Punto uno: i libri non hanno un gran mercato in Italia.

Da quanto mi pare di capire i libri li compriamo in pochi ma quei pochi, quando viene diffusa la notizia di fissare uno sconto massimo invalicabile sui libri, si ribellano in massa (giustamente, e che cavolo!!) pensando che almeno, se sono gli unici a tenere altro il livello culturale del paese, possano farlo senza svenarsi.

Vogliamo aggiungere la polemica sul costo dei libri in formato digitale? va bene che l’autore deve essere retribuito per il suo lavoro; va bene che pure l’editor deve mangiare; va bene che la casa editrice debba pagare le tasse e le utenze; ma porca miseria il costo della carta e della stampa è così marginale da vendere la versione digitale allo stesso importo della versione cartacea? a quanto pare sì.

Punto due. I libri costano, comunque li compri.

Ma parliamo di quali libri si vendono in Italia. Perché di recente sono stata alcuni giorni all’estero, in Spagna per la precisione, e dato che in passato parlavo discretamente spagnolo (ora ho seri problemi pure con il dialetto, per non parlare dell’italiano) ho deciso di acquistare qualche libro alla libreria dell’aeroporto.
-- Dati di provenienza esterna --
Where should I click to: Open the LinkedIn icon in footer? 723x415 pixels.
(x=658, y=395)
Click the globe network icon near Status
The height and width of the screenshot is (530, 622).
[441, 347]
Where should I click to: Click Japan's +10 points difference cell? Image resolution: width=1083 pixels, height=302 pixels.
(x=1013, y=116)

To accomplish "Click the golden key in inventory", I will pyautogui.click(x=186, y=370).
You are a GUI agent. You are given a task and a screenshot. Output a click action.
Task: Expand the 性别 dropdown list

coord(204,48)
Nel reparto dei libri più venduti ne ho trovati due firmati da due premi Nobel per l’economia. Non sto scherzando. Non dico balle. Joseph Stiglitz e Paul Krugman in mezzo all’equivalente di Dan Brown. Non mi trovavo nella versione catalana dell’Einaudi, ma nell’equivalente dell’edicola di Quattrocase e così al volo potevo acquistare una storia romantica (bleahhhh!!), un libro di cucina (già meglio) o l’ultima disquisizione sulla distribuzione della ricchezza.

Ora provate ad andare nella corsia dei libri del vostro ipermercato di fiducia e ditemi che libri trovate.
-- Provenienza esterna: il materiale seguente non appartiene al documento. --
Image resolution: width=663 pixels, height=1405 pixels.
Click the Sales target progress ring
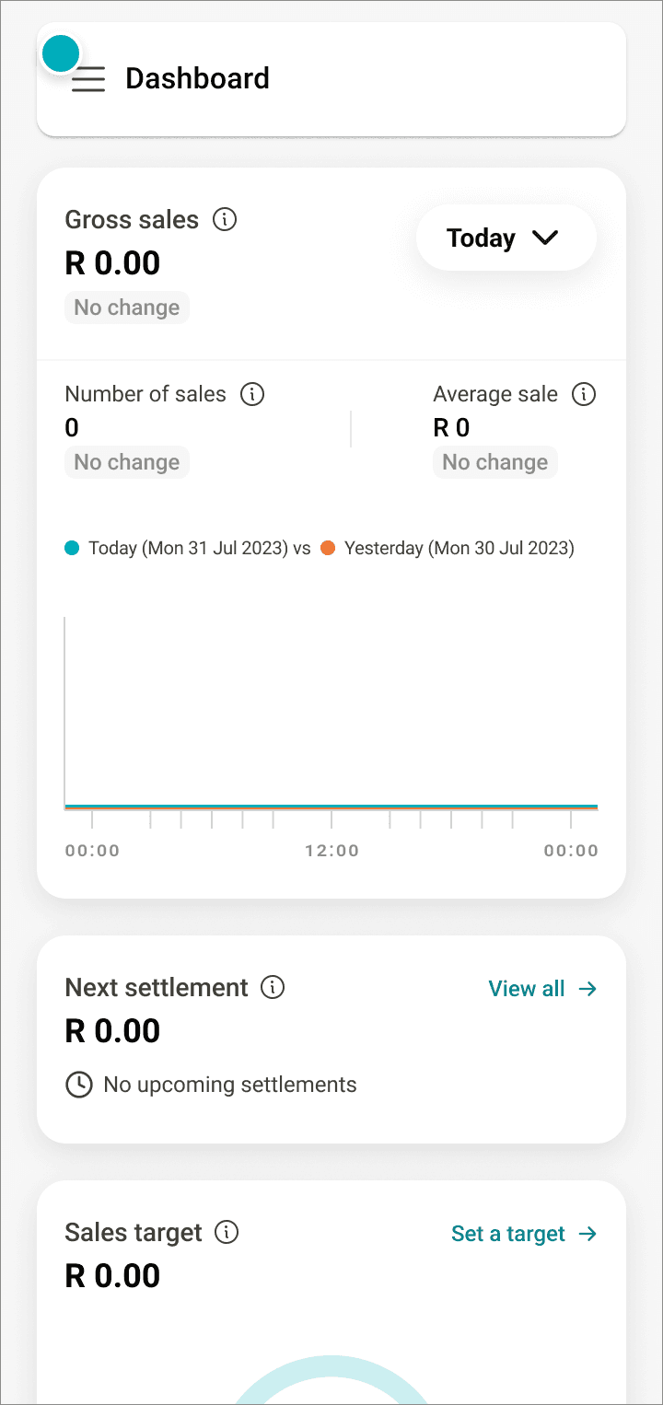click(x=332, y=1372)
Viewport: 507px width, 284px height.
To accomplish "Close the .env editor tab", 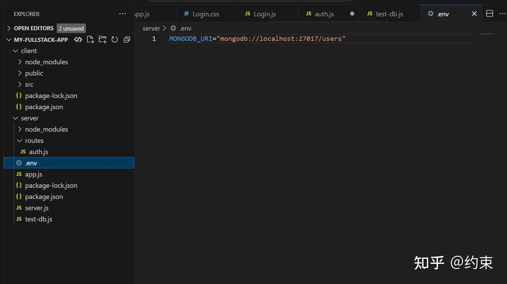I will pyautogui.click(x=474, y=14).
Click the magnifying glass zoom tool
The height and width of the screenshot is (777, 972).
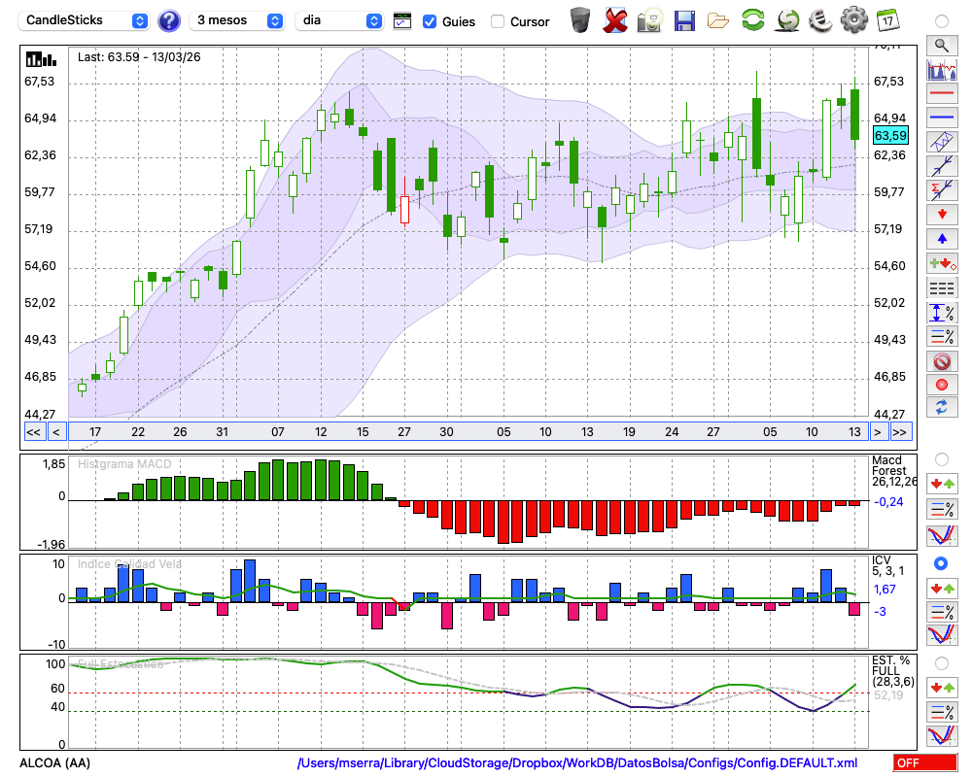pyautogui.click(x=941, y=45)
In Italia i libri li scrivono i cabarettisti, i comici (no, non sto criticando Giorgio Faletti, pace all’anima sua), quelli che hanno fatto fortuna andando in televisione, quelli che avevano fortuna ma sono andati in prigione, quelli che vogliono insegnare al mondo come si sta al mondo, quelli che devono far vedere al mondo quanto fighi sono.
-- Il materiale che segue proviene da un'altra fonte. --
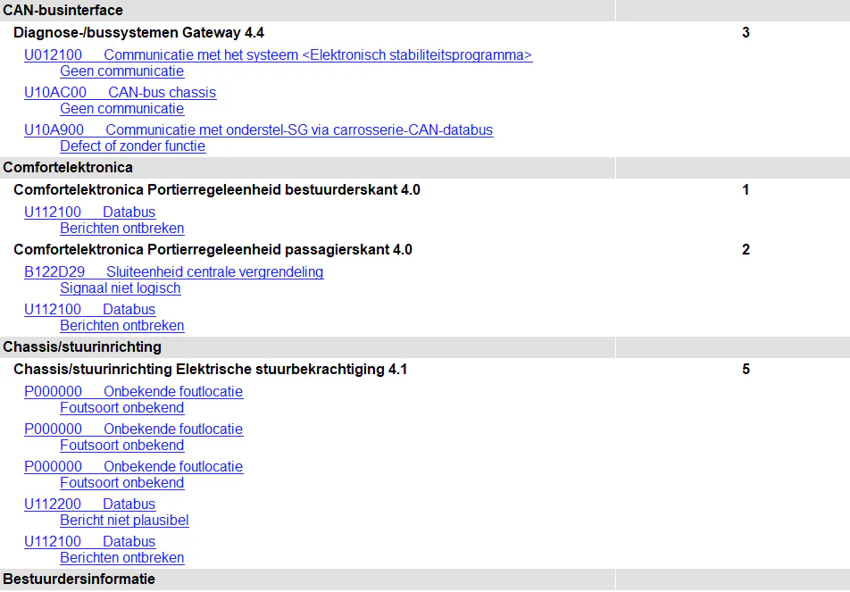
Task: Open U10A900 Communicatie met onderstel-SG link
Action: click(258, 130)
Punto tre. In Italia pubblicano tanta roba che non vale il costo della carta su cui è stampata e, lo abbiamo capito, il costo della carta è marginale.

In compenso, data l’incredibile offerta di testi, si è evidentemente diffusa l’idea che tutti possono scrivere, perché una delle classifiche dove l’Italia primeggia è quella del numero di cittadini che hanno scritto o pensato di scrivere un libro.

Provate a digitare su google una frase del tipo “consigli per scrivere” oppure “come scrivere un libro” e guardate quante pagine trovate; probabilmente solo le ricerche a tema porno trovano più risultati ma credo, con ragionevole certezza, che la scrittura sia l’attività dove l’italiano medio si sente insolitamente ferrato. Poco importa se nei siti di consigli per i futuri scrittori trovi errori di ortografia, chi fa più caso alla grammatica al giorno d’oggi! (qua mi sento di precisarlo: sto facendo dell’ironia).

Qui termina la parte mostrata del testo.